No dia 28 de outubro de 2022, realizou-se na Casa da Arquitectura – Centro Português de Arquitectura, em Matosinhos, o 4º Encontro Cidades, Arquitetura e Arquivos no Contexto Ibero-americano, organizado pela Casa da Arquitectura, o CIDEHUS.UE – Centro Interdisciplinar de História, Culturas e Sociedades da Universidade de Évora, e o Iscte-IUL – DINÂMIA’CET, o Centro de Estudos sobre a Mudança Socioeconómica e o Território, do Iscte.

Se nas edições precedentes, concretizadas na Universidade de Évora (2019), no Centro de Informação Urbana de Lisboa – CIUL (2020) e na Casa da Arquitectura (2021), este evento teve como coordenadores científicos Paulo Batista (CIDEHUS.UE) e Ricardo Costa Agarez (Dinâmia’CET-IUL / CIDEHUS.UE), o Encontro deste ano contou com a supradita coordenação de Paulo Batista e Paulo Tormenta Pinto, do Iscte-IUL – DINÂMIA’CET.

Em comum às quatro edições, a presença de arquitetos, investigadores de arquitetura e arquivistas dos meios académicos e municipais/distrital.

De igual modo, o formato deste Encontro desenvolveu-se em quatro painéis, dois de arquitetura, da autoria de Paulo Tormenta Pinto, e outros tantos sobre arquivos, assinados por Paulo Batista, cada um com duas apresentações, perfazendo oito conferências, cujos resumos, que elencamos de seguida, são da autoria dos respetivos oradores.

-- DADOS FORNECIDOS --

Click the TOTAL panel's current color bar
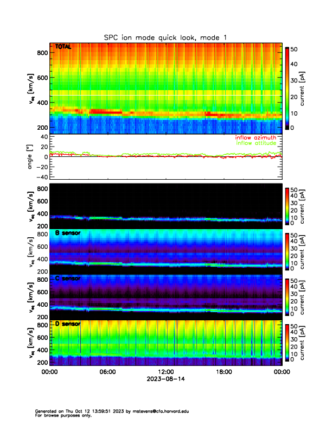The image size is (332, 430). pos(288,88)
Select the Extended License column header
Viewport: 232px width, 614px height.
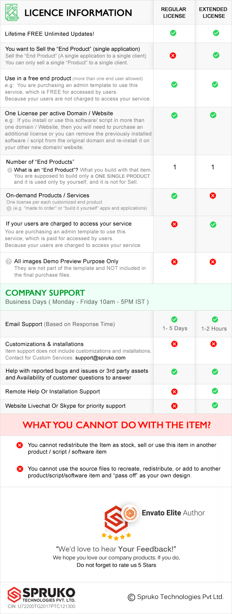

---

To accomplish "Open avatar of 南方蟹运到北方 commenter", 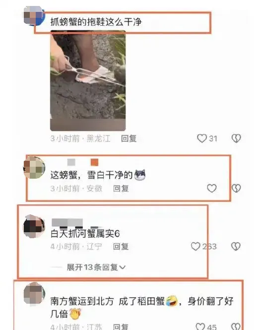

---

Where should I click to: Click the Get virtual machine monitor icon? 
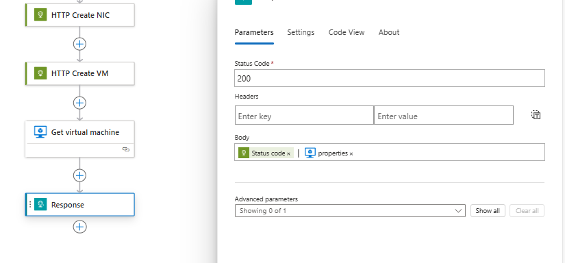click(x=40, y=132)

-- TAREFA INDICADA --
Escreva a continuação do texto sobre o 4º Encontro Cidades, Arquitetura e Arquivos, a partir do ponto em que termina. Os dados não são usados aqui.

-- RESPOSTA À TAREFA --
Painel I – Arquitetura e Arquivos Fílmicos e Digitais

A primeira conferência deste painel, moderado por Paulo Tormenta Pinto, pertenceu a Joaquim Moreno, professor auxiliar de Teoria e História da Arquitectura na Faculdade de Arquitectura da Universidade do Porto, e teve como título Arquivo em movimento.

Segundo o autor, “Arquivos em movimento quer dizer sobretudo arquivos de imagens em movimento, e o modo como se futuram alguns desses arquivos e como as imagens em movimento podem ser o suporte do arquivo. Durante os anos 1970, a Universidade Aberta inglesa ia para o ar na rádio e na televisão da BBC, e organizar um arquivo desta experiência exigia captar a sua televisualidade e devolvê-la ao contacto com novos modos de emissão e receção, com a cumplicidade institucional de um outro arquivo, o Centro Canadiano de Arquitectura. Estudar este material exigia também alguma apropriação dos seus métodos e dos seus meios, e fixar, ou arquivar, este estudo através das imagens em movimento. Um duplo movimento: voltar a emitir e captar o movimento das narrativas que desapareceram no ar.”

A conferência seguinte deste painel, de Alexandra Areia, do ISCTE-IUL | DINÂMIA’CET-IUL, centrou-se À Volta da Arquitectura: Televisão, arquivo e cultura arquitectónica.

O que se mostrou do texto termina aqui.